**SHORT EXERCISE**
Can you rewrite all the records below, replacing every "Screen dimensions" with "Display size" and changing nothing else?

|---|

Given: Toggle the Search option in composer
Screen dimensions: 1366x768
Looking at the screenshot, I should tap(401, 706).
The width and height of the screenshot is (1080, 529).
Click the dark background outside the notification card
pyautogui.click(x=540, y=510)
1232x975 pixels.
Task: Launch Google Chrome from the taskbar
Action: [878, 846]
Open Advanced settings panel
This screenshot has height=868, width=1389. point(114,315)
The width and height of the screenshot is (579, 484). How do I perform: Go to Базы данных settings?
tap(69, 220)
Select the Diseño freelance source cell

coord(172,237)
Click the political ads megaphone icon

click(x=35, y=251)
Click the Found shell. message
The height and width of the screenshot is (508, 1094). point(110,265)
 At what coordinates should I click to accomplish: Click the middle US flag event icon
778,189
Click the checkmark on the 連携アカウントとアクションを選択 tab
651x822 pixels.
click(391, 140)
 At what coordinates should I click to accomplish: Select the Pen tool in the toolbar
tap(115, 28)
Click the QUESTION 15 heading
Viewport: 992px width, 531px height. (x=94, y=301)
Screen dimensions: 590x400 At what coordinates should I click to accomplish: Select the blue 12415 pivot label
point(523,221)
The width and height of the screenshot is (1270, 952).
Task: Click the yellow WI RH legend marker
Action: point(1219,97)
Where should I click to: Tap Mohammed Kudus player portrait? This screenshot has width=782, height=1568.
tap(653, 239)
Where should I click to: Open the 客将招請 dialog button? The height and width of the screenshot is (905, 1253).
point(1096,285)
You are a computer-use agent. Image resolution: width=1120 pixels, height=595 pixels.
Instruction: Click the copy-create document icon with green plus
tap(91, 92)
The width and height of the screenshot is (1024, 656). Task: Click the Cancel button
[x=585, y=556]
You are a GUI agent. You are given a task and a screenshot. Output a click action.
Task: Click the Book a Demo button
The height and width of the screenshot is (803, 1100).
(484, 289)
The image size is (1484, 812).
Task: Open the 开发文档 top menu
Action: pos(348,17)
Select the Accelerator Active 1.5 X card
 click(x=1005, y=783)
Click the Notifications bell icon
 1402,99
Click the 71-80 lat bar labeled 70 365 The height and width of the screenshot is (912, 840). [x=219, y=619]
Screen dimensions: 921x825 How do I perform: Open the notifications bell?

|---|

**SOLUTION FOR THIS EXERCISE**
Given: Toggle the Search option in composer
Display size: 1366x768
Looking at the screenshot, I should tap(401, 706).
The width and height of the screenshot is (1080, 529).
Click the dark background outside the notification card
pyautogui.click(x=540, y=510)
1232x975 pixels.
Task: Launch Google Chrome from the taskbar
Action: [878, 846]
Open Advanced settings panel
This screenshot has height=868, width=1389. point(114,315)
The width and height of the screenshot is (579, 484). How do I perform: Go to Базы данных settings?
tap(69, 220)
Select the Diseño freelance source cell

coord(172,237)
Click the political ads megaphone icon

click(x=35, y=251)
Click the Found shell. message
The height and width of the screenshot is (508, 1094). point(110,265)
 At what coordinates should I click to accomplish: Click the middle US flag event icon
778,189
Click the checkmark on the 連携アカウントとアクションを選択 tab
651x822 pixels.
click(391, 140)
 At what coordinates should I click to accomplish: Select the Pen tool in the toolbar
tap(115, 28)
Click the QUESTION 15 heading
Viewport: 992px width, 531px height. (x=94, y=301)
Display size: 590x400 At what coordinates should I click to accomplish: Select the blue 12415 pivot label
point(523,221)
The width and height of the screenshot is (1270, 952).
Task: Click the yellow WI RH legend marker
Action: point(1219,97)
Where should I click to: Tap Mohammed Kudus player portrait? This screenshot has width=782, height=1568.
tap(653, 239)
Where should I click to: Open the 客将招請 dialog button? The height and width of the screenshot is (905, 1253).
point(1096,285)
You are a computer-use agent. Image resolution: width=1120 pixels, height=595 pixels.
Instruction: Click the copy-create document icon with green plus
tap(91, 92)
The width and height of the screenshot is (1024, 656). Task: Click the Cancel button
[x=585, y=556]
You are a GUI agent. You are given a task and a screenshot. Output a click action.
Task: Click the Book a Demo button
The height and width of the screenshot is (803, 1100).
(484, 289)
The image size is (1484, 812).
Task: Open the 开发文档 top menu
Action: pos(348,17)
Select the Accelerator Active 1.5 X card
 click(x=1005, y=783)
Click the Notifications bell icon
 1402,99
Click the 71-80 lat bar labeled 70 365 The height and width of the screenshot is (912, 840). [x=219, y=619]
Display size: 921x825 How do I perform: Open the notifications bell?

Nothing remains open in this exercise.